## Exercise brief
Please take the lines from the one holding "Open the hamburger" through the one holding "Click the Roles" in the data below and copy them exactly.

Input data Block Start

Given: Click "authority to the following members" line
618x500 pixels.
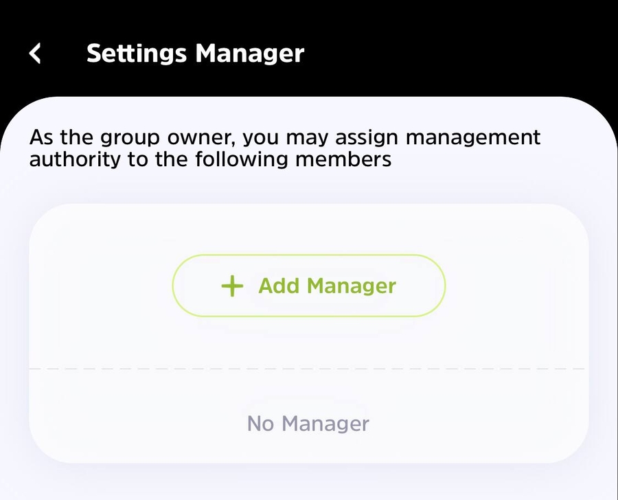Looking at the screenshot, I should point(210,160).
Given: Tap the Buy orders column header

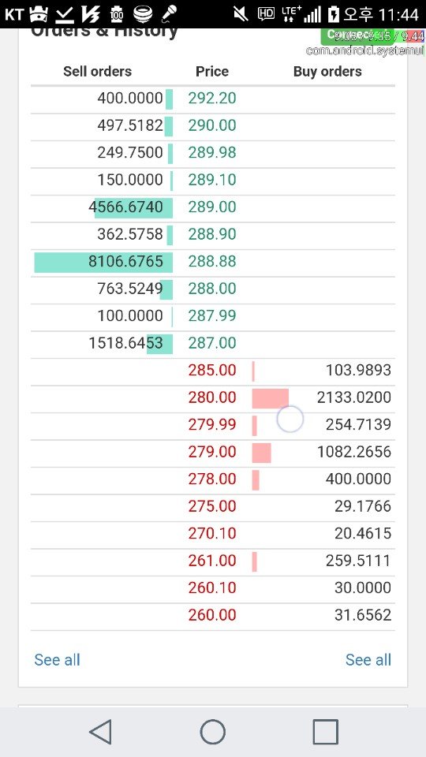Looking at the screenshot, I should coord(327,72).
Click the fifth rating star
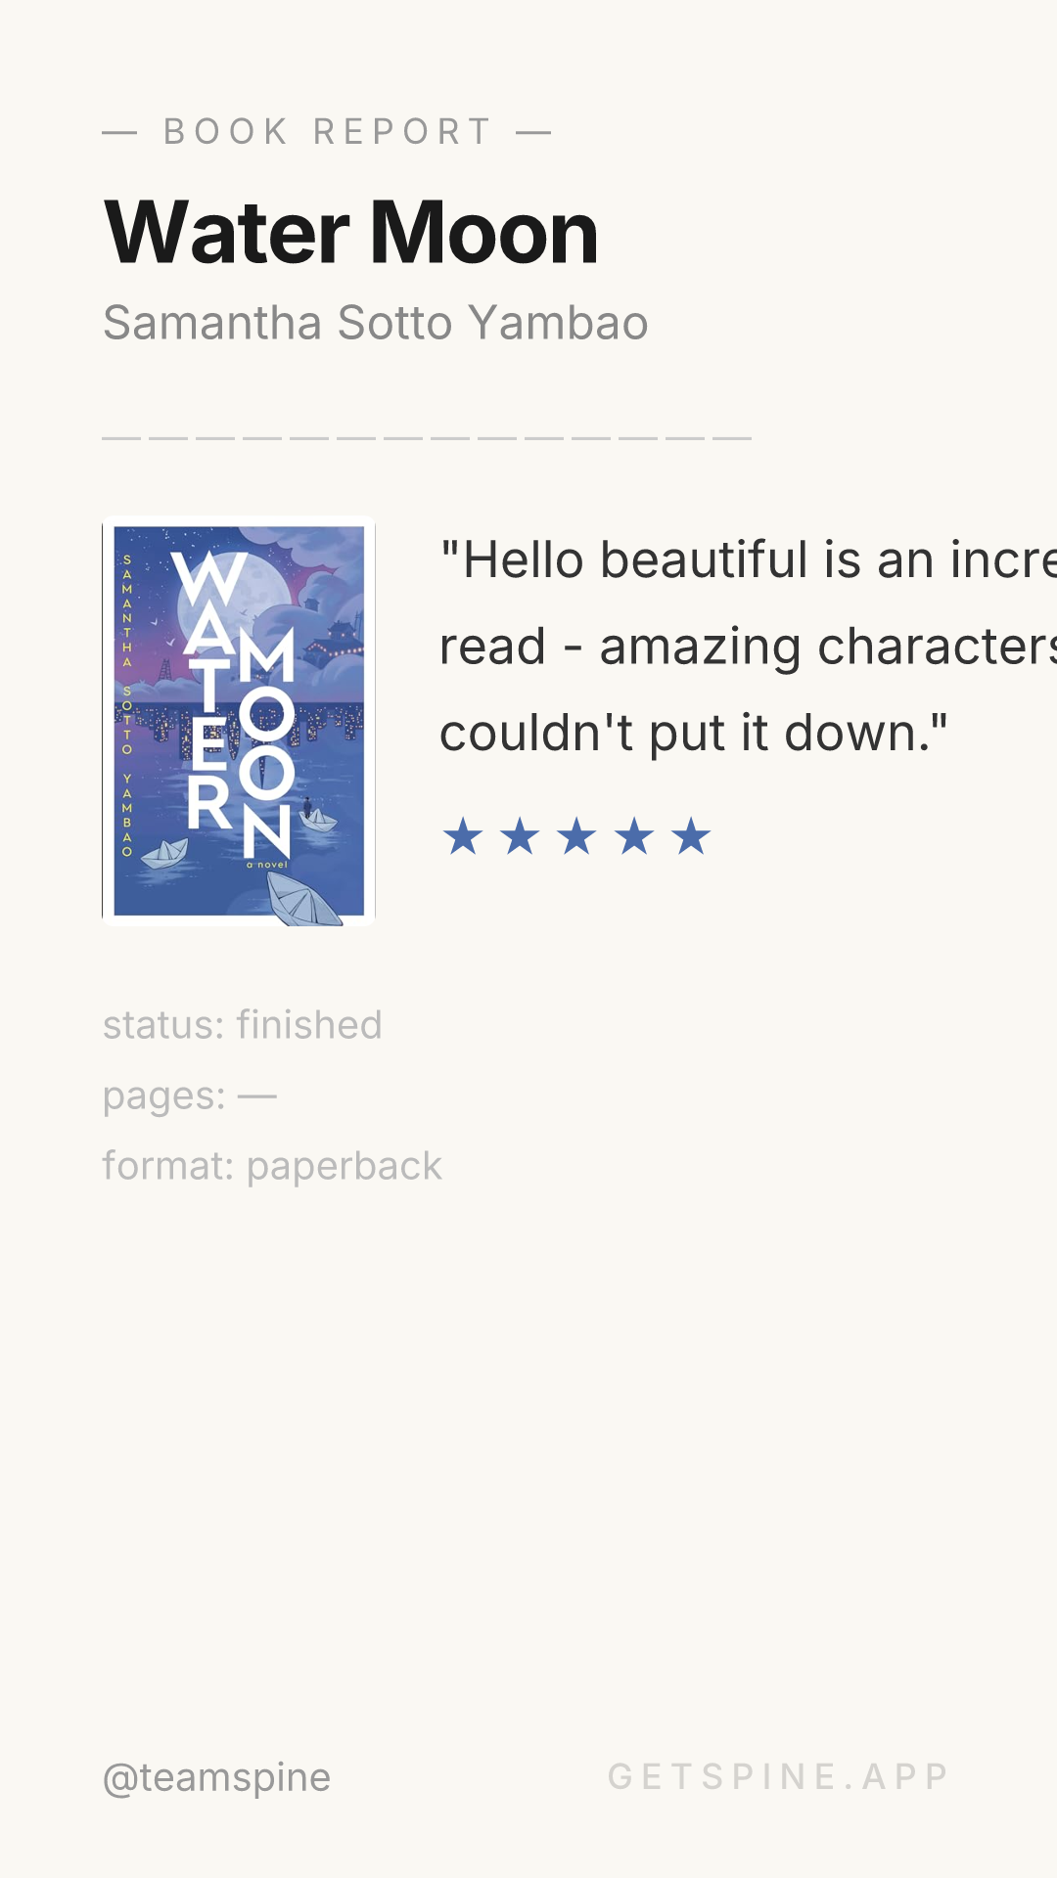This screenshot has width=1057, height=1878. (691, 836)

Input data Block End
Input data Block Start

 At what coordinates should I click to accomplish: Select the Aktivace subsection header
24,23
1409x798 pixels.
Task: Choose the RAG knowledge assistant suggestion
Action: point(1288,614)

Input data Block End
Input data Block Start

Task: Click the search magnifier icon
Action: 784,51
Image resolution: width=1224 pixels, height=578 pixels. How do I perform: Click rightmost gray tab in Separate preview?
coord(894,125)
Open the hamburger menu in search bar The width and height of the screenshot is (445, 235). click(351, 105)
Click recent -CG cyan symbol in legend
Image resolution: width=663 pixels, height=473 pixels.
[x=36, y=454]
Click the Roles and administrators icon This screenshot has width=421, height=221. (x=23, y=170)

Input data Block End

## Output below
Open the hamburger menu in search bar The width and height of the screenshot is (445, 235). click(351, 105)
Click recent -CG cyan symbol in legend
Image resolution: width=663 pixels, height=473 pixels.
[x=36, y=454]
Click the Roles and administrators icon This screenshot has width=421, height=221. (x=23, y=170)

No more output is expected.